To build a road, you have to start next to an existing road or city center, I think. You can certainly build roads in no-mans-land, so long as you start from your own road network. One exception: you can’t build anything on sand.

Connected cities suffer from lower maintenance costs and have bonus growth, which helps you build citizens, settlers and workers. To see your road network, press V; bright green indicates where you have roads.

Yes, founding a religion doesn’t necessarily make it your state religion. (You do that by going to the religion screen and clicking ‘adopt as state religion’, and paying 400 civics.) You can adopt a state religion even if you didn’t found it, and conversely, you can found a religion without adopting it as a state religion.

Some people say the AI does build ships, but I haven’t seen many in my games. I had one bireme in my most recent game, and I used it to pillage enemy nets. No enemy naval units opposed me, but Land units did shoot at me.
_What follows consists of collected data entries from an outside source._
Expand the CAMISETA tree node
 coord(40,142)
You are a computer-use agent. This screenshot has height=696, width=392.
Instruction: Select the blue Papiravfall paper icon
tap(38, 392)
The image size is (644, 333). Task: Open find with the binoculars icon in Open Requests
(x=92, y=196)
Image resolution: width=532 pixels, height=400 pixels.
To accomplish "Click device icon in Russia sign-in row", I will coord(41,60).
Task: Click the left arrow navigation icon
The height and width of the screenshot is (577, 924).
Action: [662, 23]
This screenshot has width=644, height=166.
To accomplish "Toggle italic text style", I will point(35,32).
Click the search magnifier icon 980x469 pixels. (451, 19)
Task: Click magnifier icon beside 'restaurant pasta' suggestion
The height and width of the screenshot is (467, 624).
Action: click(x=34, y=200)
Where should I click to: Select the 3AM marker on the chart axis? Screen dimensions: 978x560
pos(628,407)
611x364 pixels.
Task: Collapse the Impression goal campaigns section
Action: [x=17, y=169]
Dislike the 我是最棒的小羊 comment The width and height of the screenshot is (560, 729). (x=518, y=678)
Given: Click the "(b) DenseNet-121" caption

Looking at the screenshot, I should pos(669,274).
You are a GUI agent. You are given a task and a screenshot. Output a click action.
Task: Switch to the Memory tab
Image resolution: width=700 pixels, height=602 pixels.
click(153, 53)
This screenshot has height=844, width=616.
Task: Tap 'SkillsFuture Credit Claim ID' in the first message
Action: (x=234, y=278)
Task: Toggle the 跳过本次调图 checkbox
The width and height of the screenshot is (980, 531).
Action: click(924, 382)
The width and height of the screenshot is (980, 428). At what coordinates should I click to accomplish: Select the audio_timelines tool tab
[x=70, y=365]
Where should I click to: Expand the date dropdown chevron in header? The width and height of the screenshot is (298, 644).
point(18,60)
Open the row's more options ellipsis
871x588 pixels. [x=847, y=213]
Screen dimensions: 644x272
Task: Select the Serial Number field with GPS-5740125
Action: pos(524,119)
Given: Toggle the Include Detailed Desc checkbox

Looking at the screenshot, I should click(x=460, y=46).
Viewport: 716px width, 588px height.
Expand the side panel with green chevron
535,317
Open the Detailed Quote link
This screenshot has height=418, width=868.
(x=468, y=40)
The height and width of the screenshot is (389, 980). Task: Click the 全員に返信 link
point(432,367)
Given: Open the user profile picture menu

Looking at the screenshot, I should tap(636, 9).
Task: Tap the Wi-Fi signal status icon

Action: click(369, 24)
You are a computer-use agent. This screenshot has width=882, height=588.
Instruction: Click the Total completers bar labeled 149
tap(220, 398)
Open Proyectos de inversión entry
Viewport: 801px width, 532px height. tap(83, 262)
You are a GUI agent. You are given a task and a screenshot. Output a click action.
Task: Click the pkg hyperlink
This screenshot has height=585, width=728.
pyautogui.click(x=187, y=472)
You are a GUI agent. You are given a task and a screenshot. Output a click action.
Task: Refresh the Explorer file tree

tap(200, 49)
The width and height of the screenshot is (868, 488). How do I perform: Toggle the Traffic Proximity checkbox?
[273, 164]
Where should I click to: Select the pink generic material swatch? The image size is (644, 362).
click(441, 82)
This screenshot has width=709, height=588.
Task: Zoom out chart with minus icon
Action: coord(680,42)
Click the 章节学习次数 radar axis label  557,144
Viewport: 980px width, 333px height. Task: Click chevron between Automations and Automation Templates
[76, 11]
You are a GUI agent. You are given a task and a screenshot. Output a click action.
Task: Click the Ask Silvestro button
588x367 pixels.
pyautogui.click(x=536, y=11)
I agree, wood has often been hard to come by in my early games, and archers never go out of style!

Definitely builds ships, I had Carthage using them in my current campaign.

Finally finished my ‘heir-less’ game - Babylon on The Good (still taking baby steps, I’m slower than a lot of you). I was in good shape when it became clear that 40-year-old what’s-her-name The Barren was never going to produce an heir. So I decided to go ahead and play it out. She finally kicked off at the ripe old age of 87! By that time, I had a 20-11 lead over the next nearest and was gradually rolling up Carthage while maintaining a lack of other wars. The war had gone on 40 years by that point and would easily take another 40 to actually eliminate Carthage - unless I suppose they started running out of units and it gets quicker.

I tried an alliance with the Gauls, who were up by Carthage anyway. Not sure I’ll bother with that again. Their units only move 2 hexes. I used them successfully in the early going to just block off Carthage’s units from mine, but I very quickly passed them by and they could not keep up. After a bit, the Gauls made their own truce with Carthage despite the fact that I was paying them 400 gold/year. I broke the alliance, but there seems no way to cancel the tribute payments (not that I found). So pretty underwhelmed by that as a tactic overall.

The end was not very interesting, but that’s not so important to me. You watch as your units vanish one by one, and the get a You Lost message.

Note that you can build a road adjacent to a road you built in the same turn. So with multiple leapfrogging workers, you can complete them fairly quickly.

Separate post because this is general rather than to do with my last game.

Is it intended that units can keep moving forever once you March, so long as you have orders? I had a bireme march and was able to map the entire coastline in one turn by using all 40 orders.

Are you talking march as in forced march and you burn up shields continuing to move them?

You just pay the 100 shields once - then keep going. and going.

Good question, I’ve used forced march to get into position to attack someone and didn’t notice if it only cost 100 no matter how far I went, I’ll pay attention next time as I assumed it was going to continue to cost me more shields to keep at it.

If it doesn’t I"m betting that gets changed (as it already has once in going from 50 to 100).

Do AI major nations recruit military units in the exact same way as the human player?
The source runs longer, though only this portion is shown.